AccelStepper 1.9 doesn’t compile in Arduino 1.0, so I’ve done it myself and that’ll do until the author releases his own updates.

The AccelStepper mods are to the two files AccelStepper.h and AccelStepper.cpp, and you can get them from this branch.  They are actually dead simple, which is why even I was able to do it, ha.  Replace your existing files with the ones here, or check out the whole branch into your /arduino-1.0/libraries/AccelStepper folder.

So there are a couple of changes within the arduino language when it comes to 1.0, so I have implemented them, and the new version is committed to the trunk of the repository right now.  It has a new name and a new file extension – polargraph_server_a1.ino. Be aware that I won’t be updating the old project any more.  Any changes will happen to the new project only, and the old project file is no longer in the project.  If you still want it, then it’s available through version control though, update 129 is the last one.

The new file is here.  It is unfortunate that changing to the new version of Arduino is such a pain, but I’m told it’s for the greater good.

The good news is that there aren’t many terrible problems in the old version, so there’s nothing you _have_ to upgrade for.  The stuff about straight lines (below) is still getting fixed, so you’ll probably agree that there’s no hurry to get it yet.

More straight line work.

Made a minor improvement to C17 (the straight line command), but there’s still something wrong with it.  Here’s some sample plots based on:

C01,3137,3600,END
C13,END
C17,4069,3596,4,END
C17,3638,3101,4,END
C17,3137,3600,4,END
C17,3628,4035,4,END
C17,3638,3101,4,END
C14,END

 

The red line is drawn by the machine.  I drew the blue lines with a ruler to indicate deviation.  The numbers underneath each test pattern are the “max length” values.  This essentially controls how long the largest line segment is allowed to be.  So for the first one, each line is split up into lots of smaller lines, each one 4 steps long.  For the last one, the long lines are split into a few lines 150 steps long.

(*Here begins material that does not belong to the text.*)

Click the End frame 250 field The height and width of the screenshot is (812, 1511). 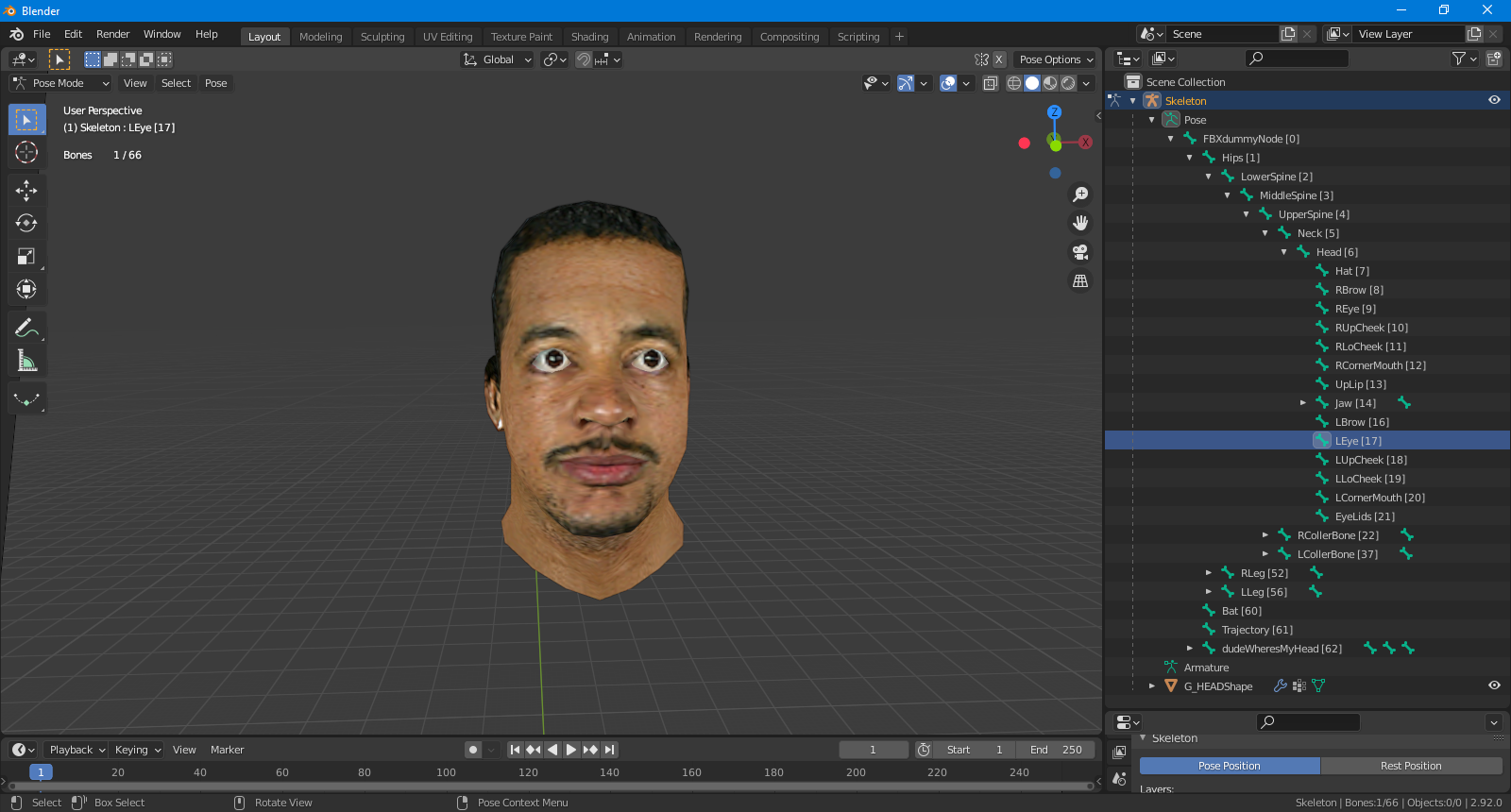tap(1056, 750)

You can see that while the larger values do actually keep to the line accurately, the line ends up too wavy to represent good fidelity.

With the smaller values though, something’s going very wrong, and I’m not sure what it is.  I don’t think it’s a cumulative effect because the line drawing algorithm recalculates the current pen position, and the new direction/distance afresh for each sub-line, so there isn’t anything that can accumulate as far as I can see.

My best guess at the moment is that it’s a rounding issue – where the distance to move is consistently being rounded up when it should only be being rounded up half the time.  Or down.  And that’s why there tends to be a corner in the inaccurate lines, where suddenly the movement jumps from being rounded up to being rounded down, something like that.

I don’t think it’s to do with the position working-out algorithms (getMachineA(), getMachineB(), getCartesianX(), getCartesianY()) because that would show up as positioning errors in all of the tests.  Though my feeling is that the difference seems to be that the longer segments have more space to correct their deviations, whereas the smaller segment can only go one or two steps either way, so can’t do it.  But that doesn’t explain why it’s so consistently wayward.

–EDIT

Just for amusement value, this is what it draws with max segment length of 1 (the finest resolution):

So that’s no good.  I’ve just been and converted all the positioning maths to use all floating point numbers instead of integers, and that’s actually made the lines a lot more regular.   But they still aren’t straight from end to end at all.

In terms of point-to-point accuracy, this machine is still surprisingly brilliant, with the pen tip size providing the likely level of precision available.  But straight lines are not there yet.

Oh, one more thing: Sorry about going with arduino 1.0, I know it’s a pain.